I have seen too many hearts broken and too many angry responses from people in SL upon discovering their partner is not the gender they believe, that I simply don't believe it's a good idea to hide this fact from an SL partner. The idea that SL is like Vegas, and "what happens in SL stays in SL" or that you can have "only" SL relationships is the biggest lie of Second Life. If it were true, there would be no anger or tears, but there are a lot of them. I once saw someone fake their death in RL rather than go through with an SL marriage where there was a lot of pressure to talk on Skype and meet in RL. I've seen people agree to RL meetings but then cancel them at the last minute, getting cold feet when they have to deal with someone finding out their RL gender.

Years ago, I dealt with two women who ran a club and joined a group that I formed for appreciation of SL architecture. They were both very aggressive and kept trying to take the group over, insisting on certain decisions and disrupting every meeting. I marveled at their aggressiveness which was more like male than female, although of course people can manifest differently in both RL sexes. More to the point, they were BDSM practitioners and in my experience, this reprehensible lifestyle ALWAYS bleeds over into other non-RP and non-consensual relationships and ALWAYS manifests as brutal and coercive, even if the person is a sub, not a dom. Part of the way this aggressiveness manifests is in insisting that this is all consensual and a lifestyle and never intrudes anywhere else and is all voluntary. I utterly dismiss these claims after years of online experience where I find often people have histories of abuse in their lives and are reliving them and are not consenting. It's their business, and I don't care what they do in their homes, and many are my tenants. But when they get in my face with this aggressive, manipulative, gas-lighting style of interaction, I cut it dead.

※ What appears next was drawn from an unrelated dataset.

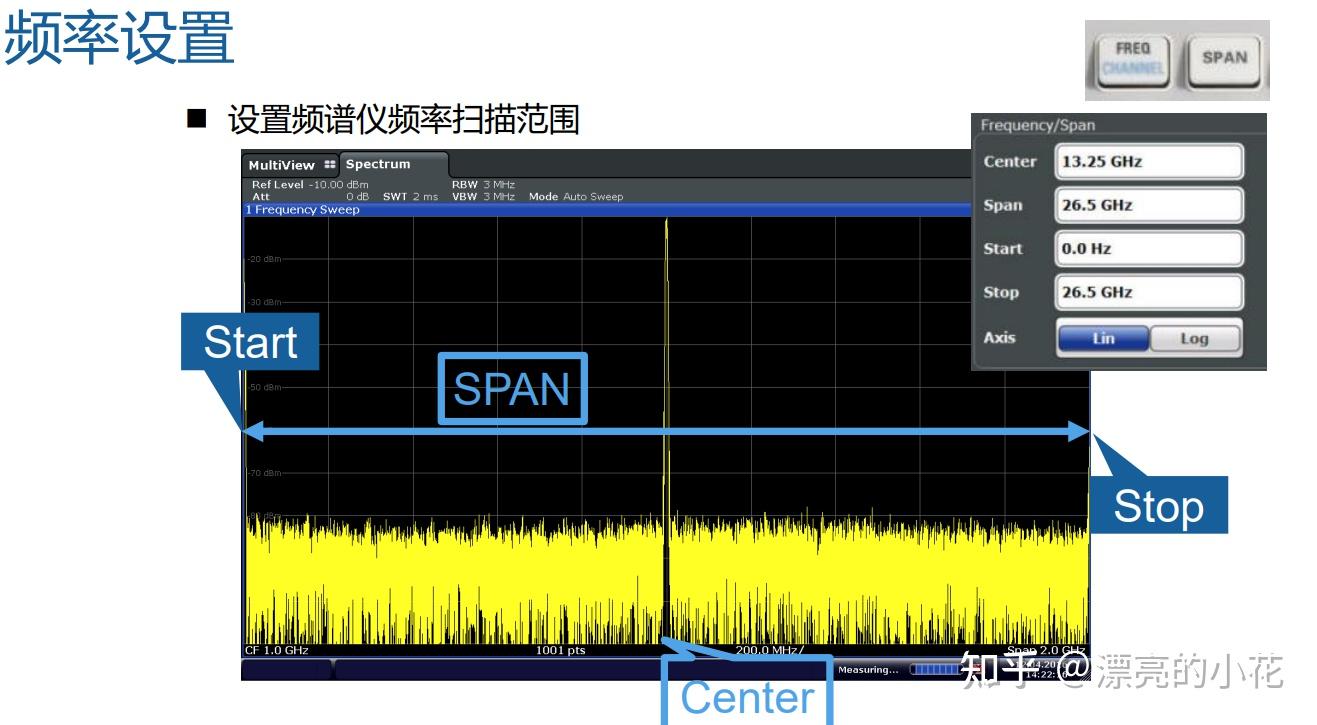Toggle the Auto Sweep mode indicator
The image size is (1317, 725).
(x=595, y=197)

In the case of these two women, I didn't know they were really males or BDSM. Now I do, having looked up their profiles recently when I had to return their prims and found that they now honestly display this on their profiles. I would never done a project with them had I known this from the outset because this bad experience is proven to me again and again and again in 20 years of virtual living and I don't need to look for that nice exception anymore, I'm done. And once again, I can only reiterate that bar none, the most hateful and vicious types in SL who have persecuted me the most are m2f, usually with BDSM. Therefore, I'm all for people being honest in their relationships. They don't have to put it on their profile; but if they enter into some kind of relationship of trust, either romantic or business or non-profit, they should explain who they are so there are no tears. It's just common human decency. And if you CANNOT do that, ask yourself WHY. How are you manipulating your partner; why are you being secretive and keeping them in the dark, knowing they may be very upset if they knew the truth.

 

OK, I lied.  I DO have something more to say.  Prok, I agree completely with the parts of your post that I have boldfaced here.